Blake McBride <blake1024@gmail.com> writes:
> I am using PostgreSQL 10.10. I am having trouble incrementing a column for
> reasons I can't see. It's probably some basic SQL thing. Your help is
> appreciated.
> create table my_table (
> listid char(36) not null,
> seq smallint not null,
> item varchar(4096),
> primary key (listid, seq)
> );
> insert into my_table (listid, seq) values ('abc', 1);
> insert into my_table (listid, seq) values ('abc', 2);
> -- the following works some of the time
> update my_table set seq=seq+1;
> -- the following doe not work for reasons I do not know
> update my_table set seq=seq+1 where listid='abc';
> What I get is a duplicate primary key. I wouldn't think I'd get that
> because I'd think the whole thing is done in a transaction so that
> duplicate checks wouldn't be done till the end (essentially).

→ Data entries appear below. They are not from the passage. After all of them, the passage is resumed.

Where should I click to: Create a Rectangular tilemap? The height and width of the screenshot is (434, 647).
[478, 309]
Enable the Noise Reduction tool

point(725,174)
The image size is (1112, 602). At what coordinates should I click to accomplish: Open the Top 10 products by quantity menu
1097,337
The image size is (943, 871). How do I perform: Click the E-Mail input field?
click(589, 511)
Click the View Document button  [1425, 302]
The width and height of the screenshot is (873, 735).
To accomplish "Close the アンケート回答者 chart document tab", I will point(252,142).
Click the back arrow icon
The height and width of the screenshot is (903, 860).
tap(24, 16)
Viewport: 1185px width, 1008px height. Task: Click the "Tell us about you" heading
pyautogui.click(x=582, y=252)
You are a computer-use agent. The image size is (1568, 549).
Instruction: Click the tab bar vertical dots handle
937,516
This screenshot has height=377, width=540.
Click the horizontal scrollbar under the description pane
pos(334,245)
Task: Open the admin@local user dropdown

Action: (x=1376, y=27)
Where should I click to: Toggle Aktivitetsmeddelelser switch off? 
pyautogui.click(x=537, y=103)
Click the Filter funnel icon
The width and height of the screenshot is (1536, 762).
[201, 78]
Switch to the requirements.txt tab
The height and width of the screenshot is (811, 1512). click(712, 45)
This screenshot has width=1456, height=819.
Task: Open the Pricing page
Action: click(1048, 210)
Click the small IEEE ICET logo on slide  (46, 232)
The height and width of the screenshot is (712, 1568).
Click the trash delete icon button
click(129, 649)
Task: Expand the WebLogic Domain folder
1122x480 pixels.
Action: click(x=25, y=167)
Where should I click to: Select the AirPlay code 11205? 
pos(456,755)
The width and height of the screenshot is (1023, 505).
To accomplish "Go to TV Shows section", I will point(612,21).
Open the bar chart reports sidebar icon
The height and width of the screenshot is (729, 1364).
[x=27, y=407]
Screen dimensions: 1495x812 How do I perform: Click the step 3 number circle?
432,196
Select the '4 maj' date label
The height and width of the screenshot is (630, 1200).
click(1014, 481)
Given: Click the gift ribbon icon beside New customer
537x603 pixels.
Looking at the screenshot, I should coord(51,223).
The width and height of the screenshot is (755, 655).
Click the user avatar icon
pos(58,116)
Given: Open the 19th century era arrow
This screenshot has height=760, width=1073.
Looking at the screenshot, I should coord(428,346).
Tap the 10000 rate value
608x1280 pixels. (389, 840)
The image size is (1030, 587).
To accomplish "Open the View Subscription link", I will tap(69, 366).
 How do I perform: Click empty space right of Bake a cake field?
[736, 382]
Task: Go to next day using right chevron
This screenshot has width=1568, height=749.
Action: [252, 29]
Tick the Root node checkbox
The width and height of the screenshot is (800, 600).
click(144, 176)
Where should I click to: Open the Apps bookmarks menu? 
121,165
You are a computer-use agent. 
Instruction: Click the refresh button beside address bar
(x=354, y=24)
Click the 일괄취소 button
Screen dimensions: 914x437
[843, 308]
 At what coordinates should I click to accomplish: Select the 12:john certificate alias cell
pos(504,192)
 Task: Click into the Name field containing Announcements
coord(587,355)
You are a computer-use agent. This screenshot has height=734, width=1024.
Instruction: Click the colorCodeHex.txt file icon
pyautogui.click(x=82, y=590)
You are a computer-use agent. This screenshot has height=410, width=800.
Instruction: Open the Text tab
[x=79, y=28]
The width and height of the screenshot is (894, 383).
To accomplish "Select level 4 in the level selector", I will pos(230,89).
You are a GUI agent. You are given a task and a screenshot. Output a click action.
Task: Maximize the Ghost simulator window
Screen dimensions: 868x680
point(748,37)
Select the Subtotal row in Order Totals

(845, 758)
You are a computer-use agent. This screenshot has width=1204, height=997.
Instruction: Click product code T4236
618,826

Postgres only treats primary/unique keys that way if you explicitly
mark the constraint as DEFERRABLE. Otherwise, the uniqueness check is
made immediately as each row is updated, so it's very order-dependent
as to whether something like the above will work.
Note that you pay a fairly substantial performance penalty for deferring
the check, which is why it isn't the default, even though the SQL spec
says it ought to be.
This is documented in some obscure place [ ... looks around ... ]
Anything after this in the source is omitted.